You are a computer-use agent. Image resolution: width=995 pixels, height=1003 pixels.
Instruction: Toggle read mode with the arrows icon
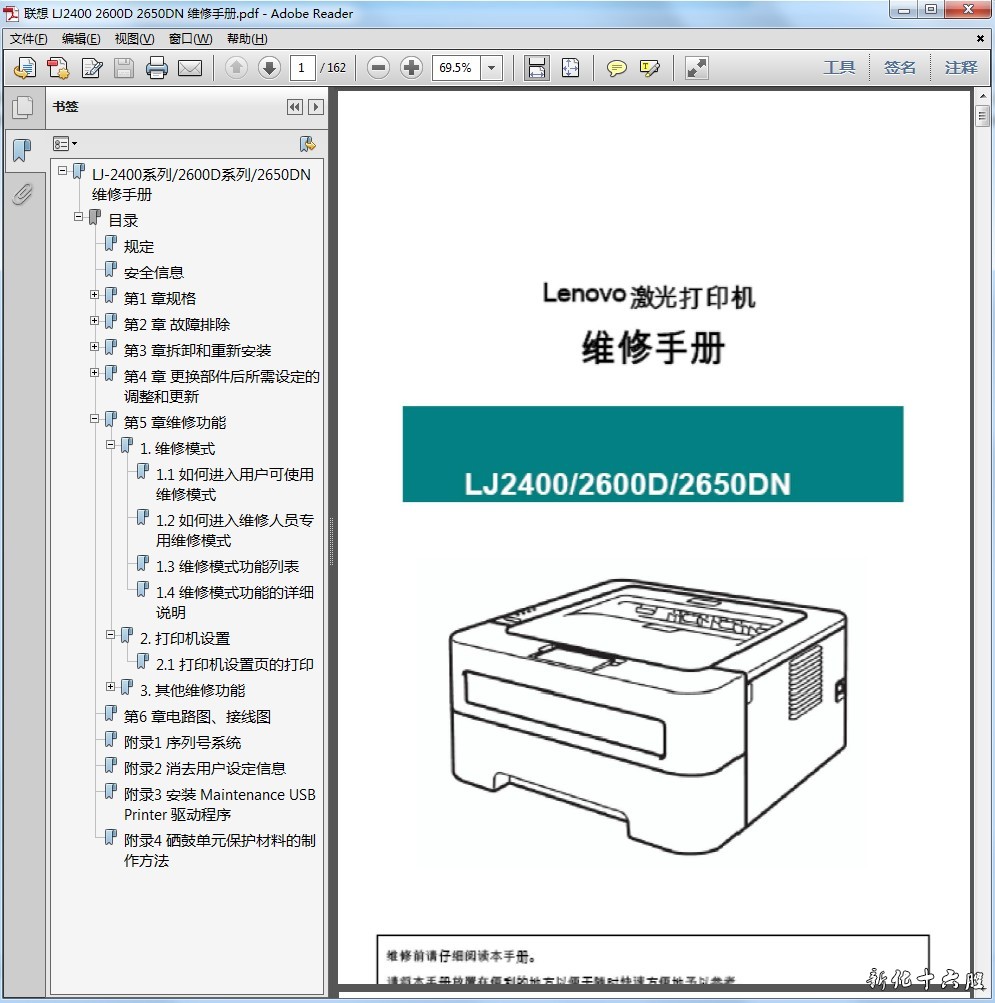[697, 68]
* * *
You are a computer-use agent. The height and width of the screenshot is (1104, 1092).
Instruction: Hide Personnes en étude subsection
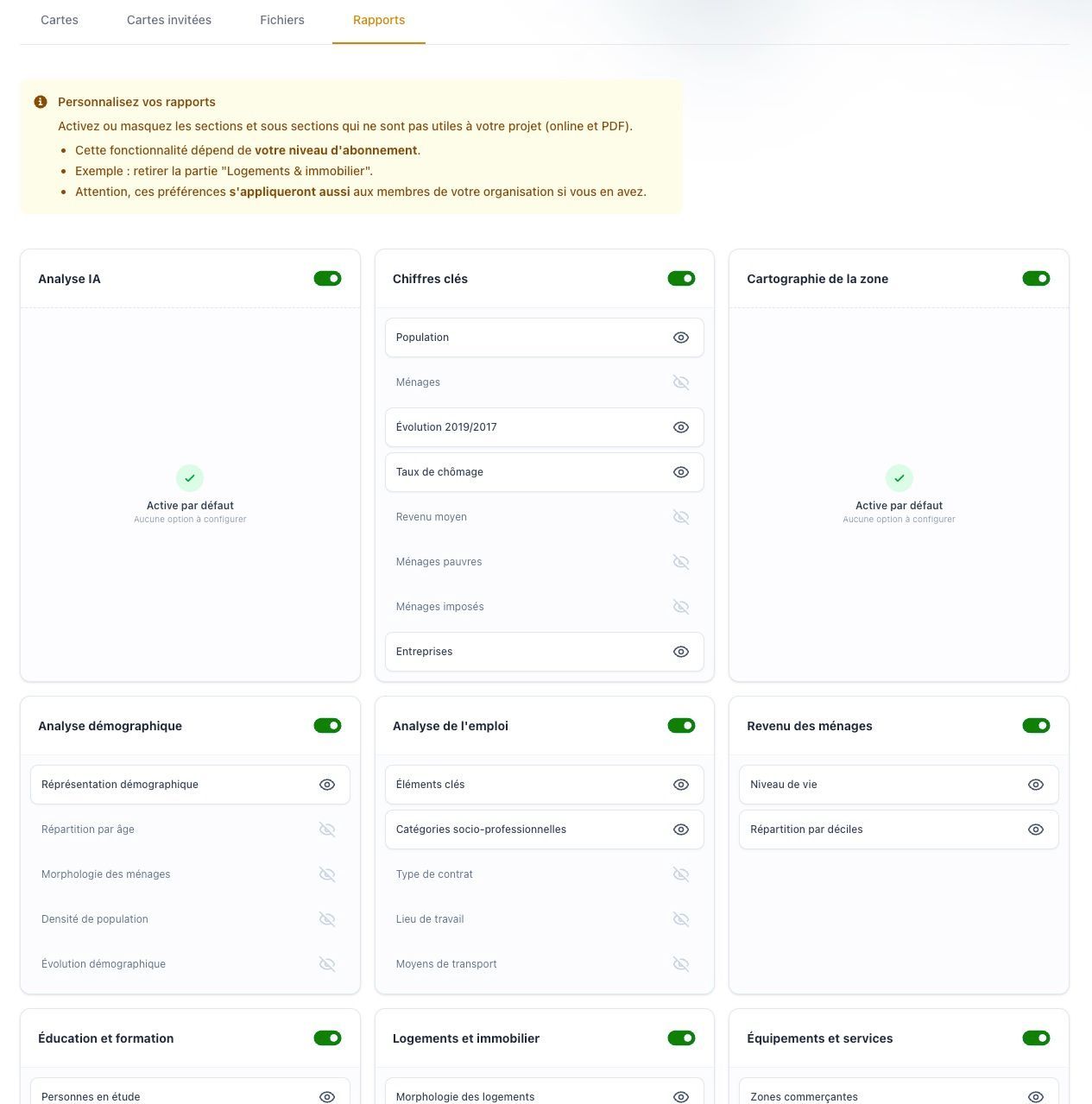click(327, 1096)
...
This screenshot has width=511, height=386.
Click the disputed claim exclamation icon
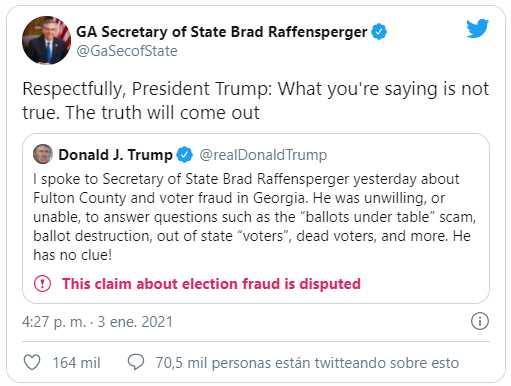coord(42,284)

*Exercise directions*
Give the count, and only the count, of lines in these records that hold the string "screenshot".

*Expected answer*
2